The model is designed to help AI agents understand fundamental concepts such as gravity and object permanence 2. For instance, V-JEPA 2 can predict that a ball rolling off a table will fall, or that an object hidden from view hasn't simply disappeared 4. This level of understanding is akin to the common-sense connections made by small children and animals as they develop.
Source: VentureBeat
Meta has already begun testing V-JEPA 2 on lab-based robots, demonstrating its ability to assist machines in picking up unfamiliar objects, reaching for targets, and placing items in new locations 5. This advancement opens up exciting possibilities for various fields:
Robotics: V-JEPA 2 could enable robots to adapt to unpredictable environments and perform complex tasks without extensive pre-programming 15.
Autonomous Vehicles: The model's ability to quickly interpret physical surroundings could significantly enhance the decision-making capabilities of self-driving cars 45.
Everyday AI Assistants: By understanding the logic of the physical world, AI could become more adept at helping with household chores and physical tasks 1.
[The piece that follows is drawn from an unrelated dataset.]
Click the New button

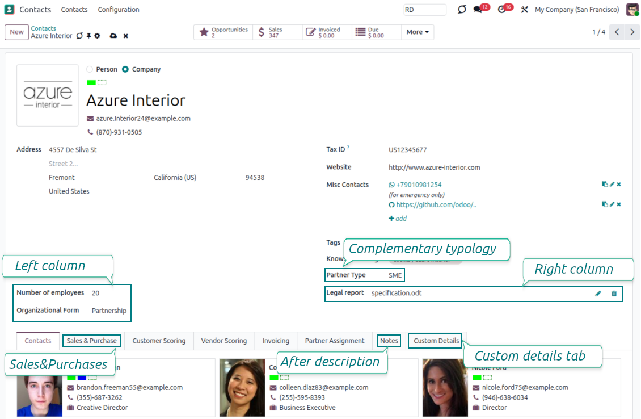[17, 32]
According to Meta, V-JEPA 2 boasts impressive performance metrics:
Source: SiliconANGLE
Meta's Chief AI Scientist, Yann LeCun, believes that world models like V-JEPA 2 will usher in a new era for robotics 1. The company's next steps include developing models capable of learning, reasoning, and planning across different time and space scales, as well as incorporating multimodal inputs such as audio and touch 2.
As the AI landscape continues to evolve rapidly, Meta's V-JEPA 2 represents a significant step towards creating more adaptable and intuitive artificial intelligence systems. By open-sourcing this technology, Meta aims to accelerate research and progress in the field, potentially leading to AI systems that can enhance people's lives in meaningful ways 24.